How far do these "restrictions" go?
 
Good for us says I.

I think we have a darn good chance of winning. And as others have mentioned, refusing to hear the case IS a win.

I am just glad we had some determined people willing to take a shot at this case and willing to go forward in spite of initial NRA opposition.
 
it sounds like the appeal will be submitted around September

Actually, as it stands right now, the petition for cert is due on 7 August, although DC has asked for a 30 day extension. If I was the Chief Justice, I'd tell them to get bent, you've had since May, stop stalling.

If SCOTUS picks up the case the whole thing will come down to Kennedy. We already know how the other 8 will vote.

Not necessarily. I've read some non-2A cases where the opinion-writing justice(s) included the right to bear arms in the list of basic rights, when dealing with issues like free speech, voting rights, etc. One of those opinions I distinctly remember as being written by Justice Ginsburg.

Now, she may, in fact, be willing to say this when it doesn't mean anything and vote much differently when it counts, but it is a positive sign, if a small one.

I'll try to dig up the book when I get home.
 
You are right about Ginsberg. I think it was in Casey. Also I watched Kennedy on C-span give a talk to youngins and some boy stood up and said since the 2nd is old and obviously an obviously not needed today when will the USSC rule it is not an indivivual right or some nonsense. Kennedy was by this time irritated with the crazy questions he had been getting from the truly uneducated youth. He said something like " Oh No NO you can not just say something like that the Constitution has meaning".
 
While I cannot vouch for the quality of the source this is nonetheless interesting and hopefully true.....maybe some of the Lawyers in the group can speak to the following article as a whole and the text below....

davidkopel.com/2A/lawrev/35finalpartone.htm

Since William Rehnquist was appointed Chief Justice in 1986, six different opinions have addressed the Second Amendment. The authors of the opinions include the small left wing of the Court (Justices Stevens and Ginsburg), the Court's right wing (Justices Thomas and Rehnquist), and the Court's centrist Justice O'Connor. Every one of the opinions treats the Second Amendment as an *114 individual right. Except for Justice Breyer, every sitting Supreme Court Justice has joined in at least one of these opinions-- although this joinder does not prove that the joiner necessarily agreed with what the opinion said about the Second Amendment. Still, five of the current Justices have written an opinion in which the Second Amendment is considered an individual right, and three more Justices have joined such an opinion.

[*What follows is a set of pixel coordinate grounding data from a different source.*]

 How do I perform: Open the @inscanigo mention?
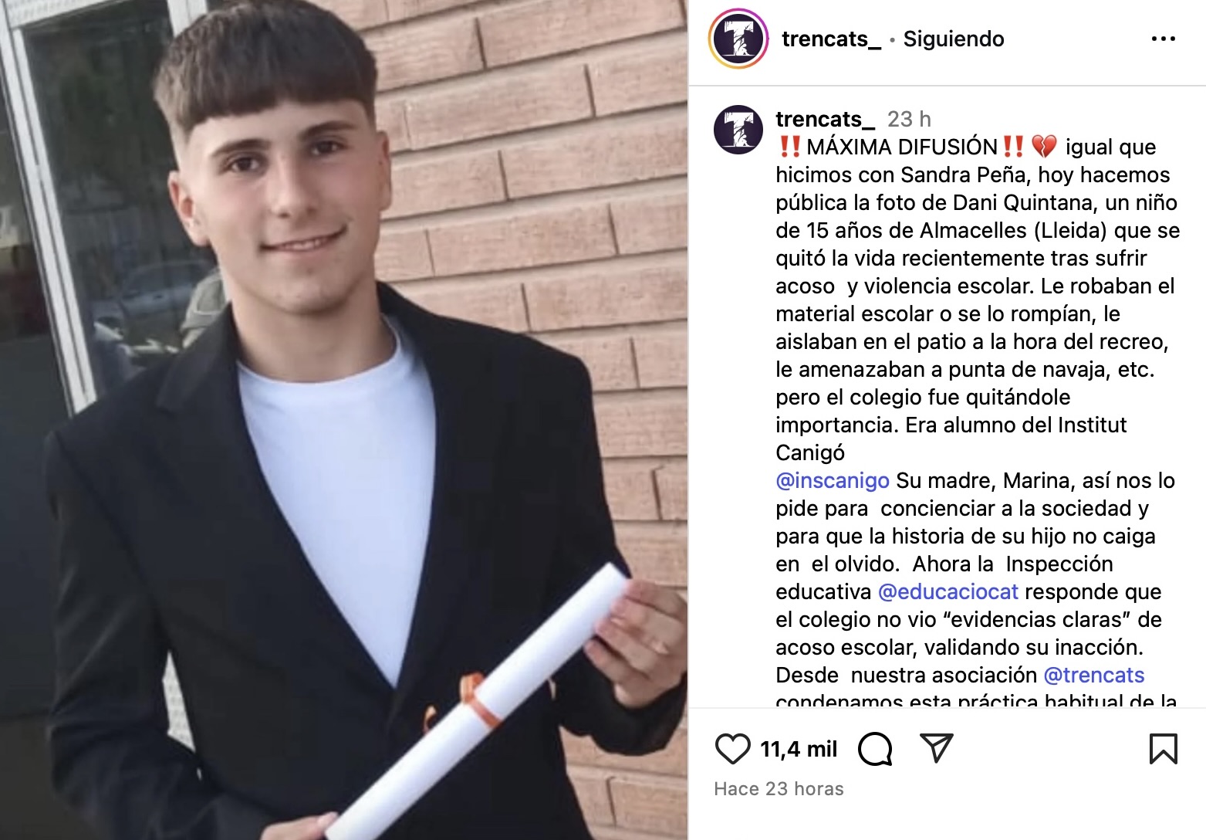coord(833,480)
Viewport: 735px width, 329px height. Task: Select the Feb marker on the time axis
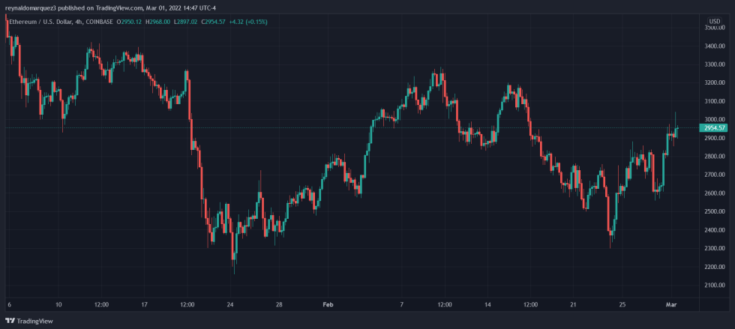tap(326, 305)
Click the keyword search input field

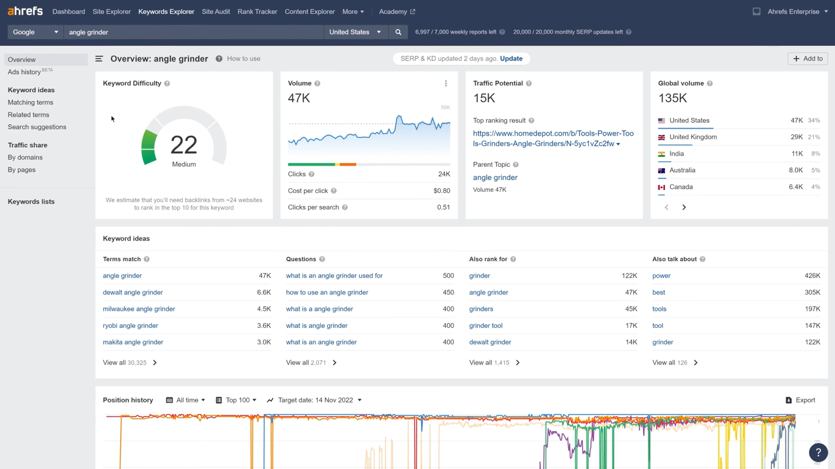[x=193, y=32]
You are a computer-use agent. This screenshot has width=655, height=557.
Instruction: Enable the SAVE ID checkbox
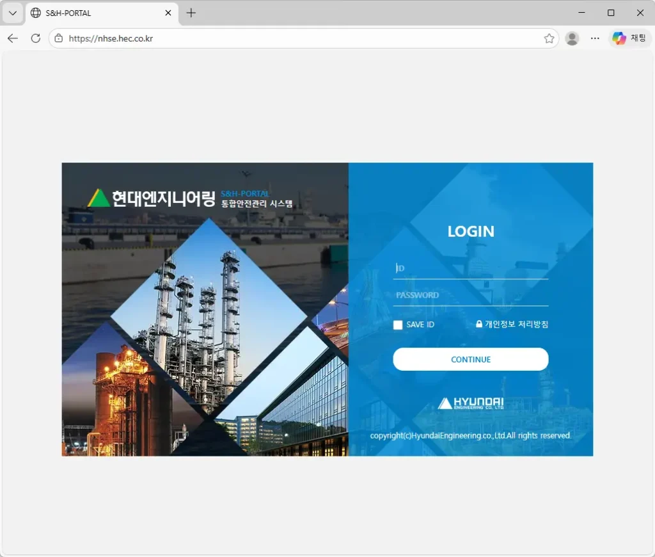398,325
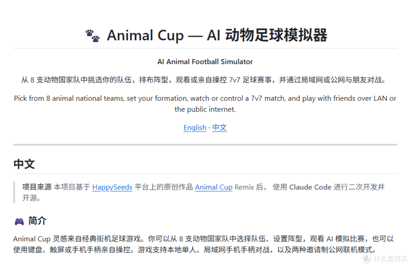Click the gray blockquote bar on the left
Screen dimensions: 411x267
click(x=14, y=192)
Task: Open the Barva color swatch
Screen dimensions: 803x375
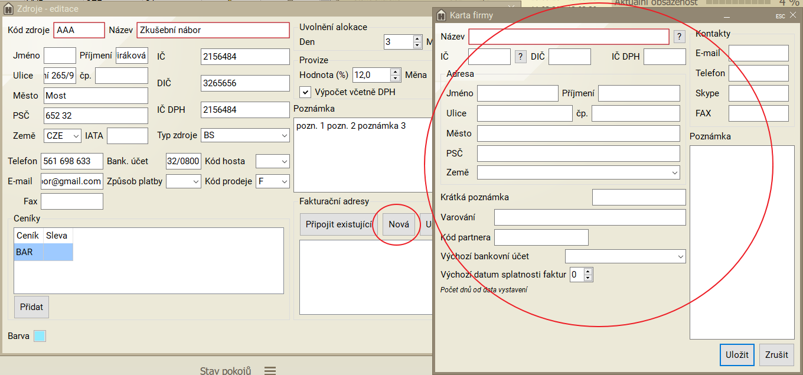Action: pos(40,336)
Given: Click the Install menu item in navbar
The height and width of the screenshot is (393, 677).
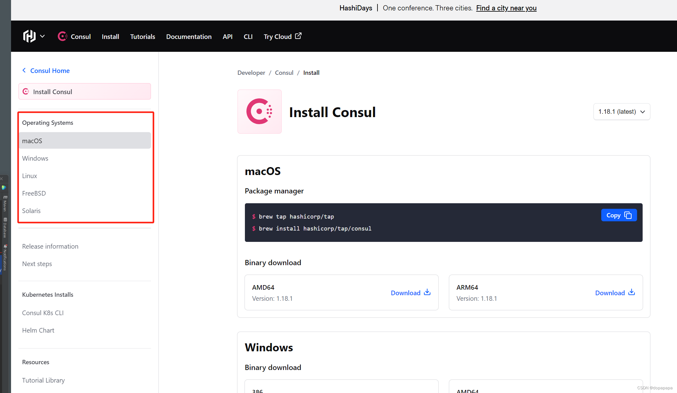Looking at the screenshot, I should click(111, 36).
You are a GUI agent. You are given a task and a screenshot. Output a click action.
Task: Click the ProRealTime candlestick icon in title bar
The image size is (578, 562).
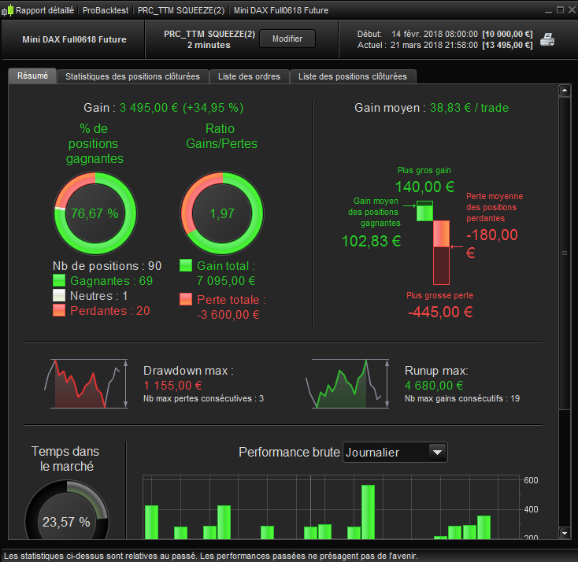(x=7, y=10)
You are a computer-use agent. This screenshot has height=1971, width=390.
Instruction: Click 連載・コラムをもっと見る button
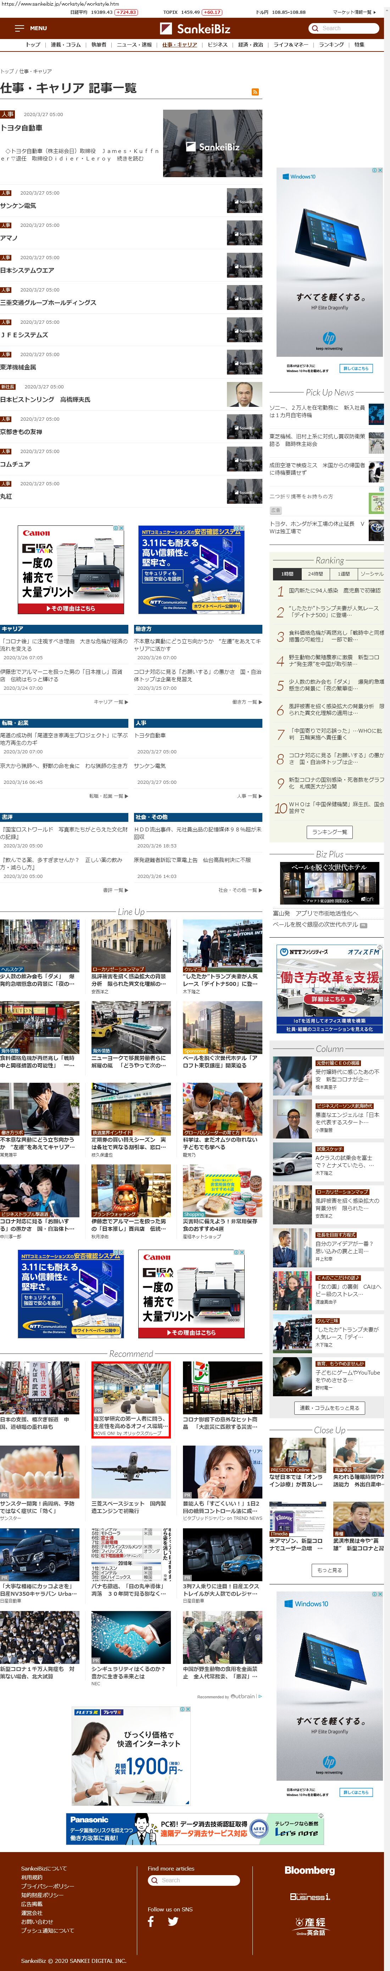pos(330,1408)
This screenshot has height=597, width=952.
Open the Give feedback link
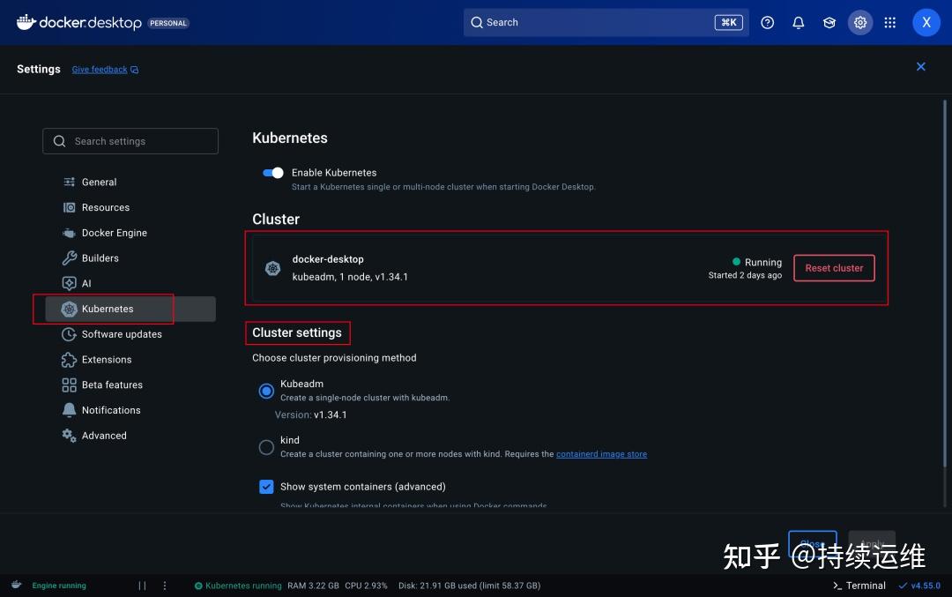(99, 69)
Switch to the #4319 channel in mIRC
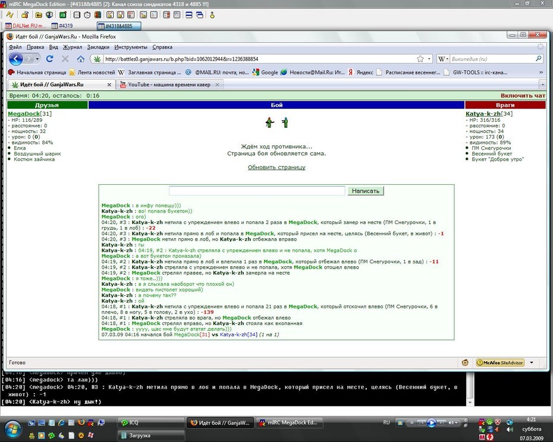 click(62, 26)
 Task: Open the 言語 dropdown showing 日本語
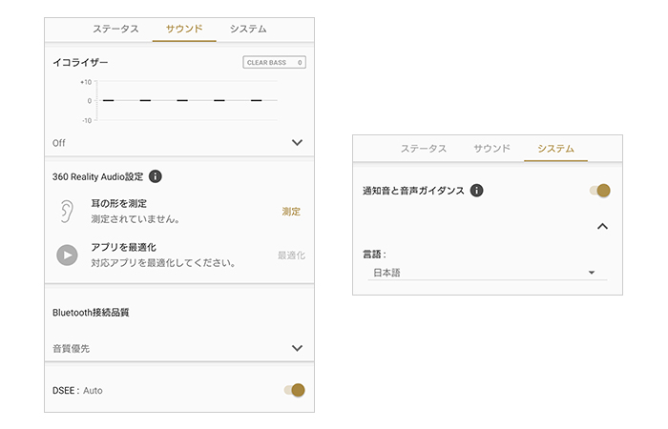488,273
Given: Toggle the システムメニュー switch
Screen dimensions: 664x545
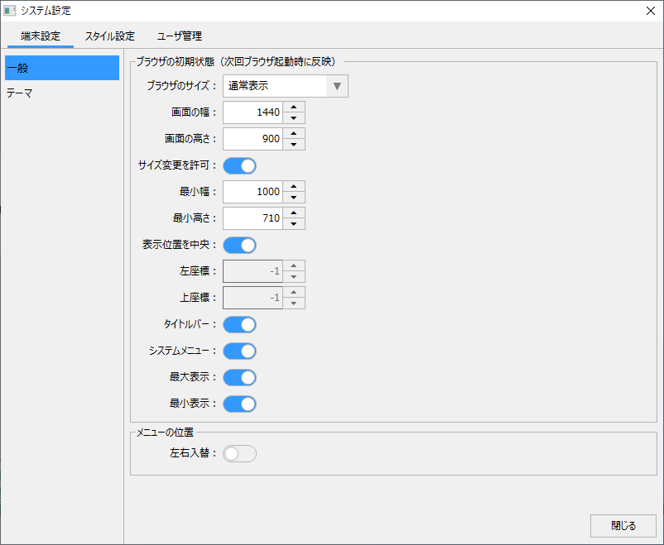Looking at the screenshot, I should coord(239,351).
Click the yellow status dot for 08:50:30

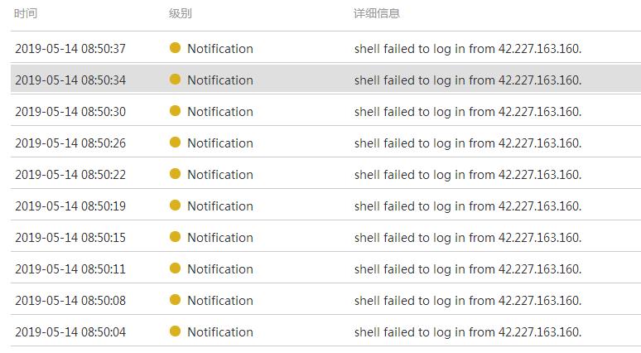click(175, 111)
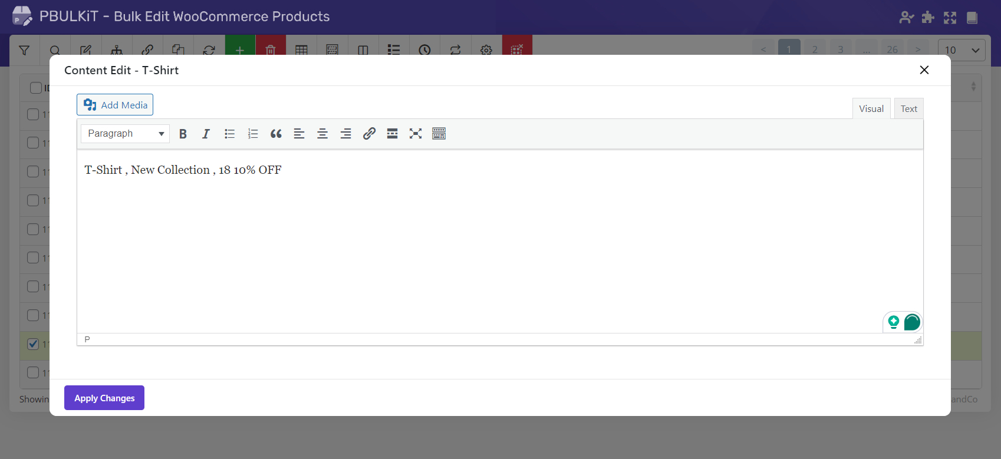This screenshot has width=1001, height=459.
Task: Click the Add Media button
Action: 115,105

If accurate I would say things bode well for a ruling in FAVOR of the 2A as an Individual Right based upon the fact that a number of these Justices are still sitting on the bench.

You guys are going to love this narrative on Justice Thomas from the above article:

C. Printz v. United States

In Printz v. United States, the Supreme Court voted 5 to 4 to declare part of the Brady Act unconstitutional, because the Act ordered state and local law enforcement officials to perform a federal background check on handgun buyers. [FN58] While the Printz decision was not a Second Amendment case, Printz did result in some Second Amendment language from Justice Clarence Thomas's concurring opinion.
Justice Thomas joined in Justice Scalia's five-person majority opinion, but he also wrote a separate concurring opinion--an opinion which shows that all the *122 Second Amendment scholarship in the legal journals is starting to be noticed by the Court.
The Thomas concurrence began by saying that, even if the Brady Act did not intrude on state sovereignty, it would still be unconstitutional. [FN59] The law was enacted under the congressional power "to regulate commerce. . .among the several states." [FN60] But the Brady Act applies to commerce that is purely intrastate--the sale of handgun by a gun store to a customer in the same state. [FN61] Justice Thomas suggested that although the interstate commerce clause has, in recent decades, been interpreted to extend to purely intrastate transactions, that interpretation is wrong. [FN62]
Even if the Brady Act were within the Congressional power over interstate commerce, Justice Thomas continued, the Act might violate the Second Amendment:


. . . .Even if we construe Congress' authority to regulate interstate commerce to encompass those intrastate transactions that "substantially affect" interstate commerce, I question whether Congress can regulate the particular transactions at issue here. The Constitution, in addition to delegating certain enumerated powers to Congress, places whole areas outside the reach of Congress' regulatory authority. The First Amendment, for example, is fittingly celebrated for preventing Congress from "prohibiting the free exercise" of religion or "abridging the freedom of speech." The Second Amendment similarly appears to contain an express limitation on the government's authority. That Amendment provides: "[a] well regulated Militia, being necessary to the security of a free State, the right of the people to keep and bear arms, shall not be infringed." This Court has not had recent occasion to consider the nature of the substantive right safeguarded by the Second Amendment. [n.1] If, however, the Second Amendment is read to confer [FN63] a personal right to "keep and bear arms," *123 a colorable argument exists that the Federal Government's regulatory scheme, at least as it pertains to the purely intrastate sale or possession of firearms, runs afoul of that Amendment's protections. [n.2] As the parties did not raise this argument, however, we need not consider it here. Perhaps, at some future date, this Court will have the opportunity to determine whether Justice Story was correct when he wrote that the right to bear arms "has justly been considered, as the palladium of the liberties of a republic." 3 J. Story, Commentaries §1890, p. 746 (1833). In the meantime, I join the Court's opinion striking down the challenged provisions of the Brady Act as inconsistent with the Tenth Amendment. [FN64]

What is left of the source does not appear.